Attesissimo anche il duo Mike Patton/Uri Caine, a Modena. Su che repertorio lavoreranno?
«Rispondo con le parole di Mike: "sento una sorta di atmosfera da piano bar andato storto… sarà musica pop e world insolita, sconosciuta ai più, oltre a improvvisazioni… il tutto intimamente arrangiato per voce e pianoforte". Sono 15 anni che AngelicA collabora con il Festival L’Altro Suono della Fondazione Teatro Comunale di Modena e questo anniversario avviene dopo 10 anni di un’altra commissione che AngelicA fece a Mike Patton: Mondo Cane, sempre coprodotto con L’Altro Suono».

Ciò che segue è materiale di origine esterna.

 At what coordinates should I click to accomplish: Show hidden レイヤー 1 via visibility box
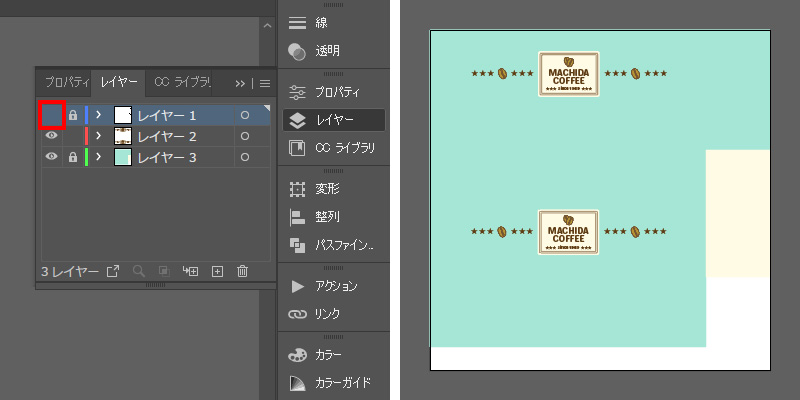coord(51,115)
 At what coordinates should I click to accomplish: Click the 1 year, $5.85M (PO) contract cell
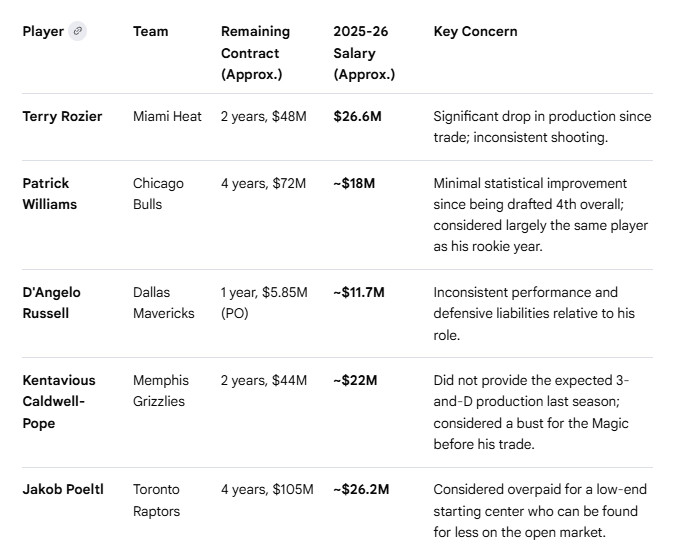pyautogui.click(x=262, y=302)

Tornando circolarmente all’inizio della nostra chiacchierata e al tuo testo introduttivo, scrivi “tutto si confonde – questo forse aiuta a perdere convinzioni e convenzioni superate – e individuare comporta che ci lasciamo alle spalle qualcosa”. Cosa sei disposto a lasciarti alle spalle in futuro e in cambio di cosa?
«Il giudizio che a volte arriva un po’ gratuito su cose che in realtà possiedono molto di più, forse in cambio di un pochino più di ordine, anche dentro me stesso?».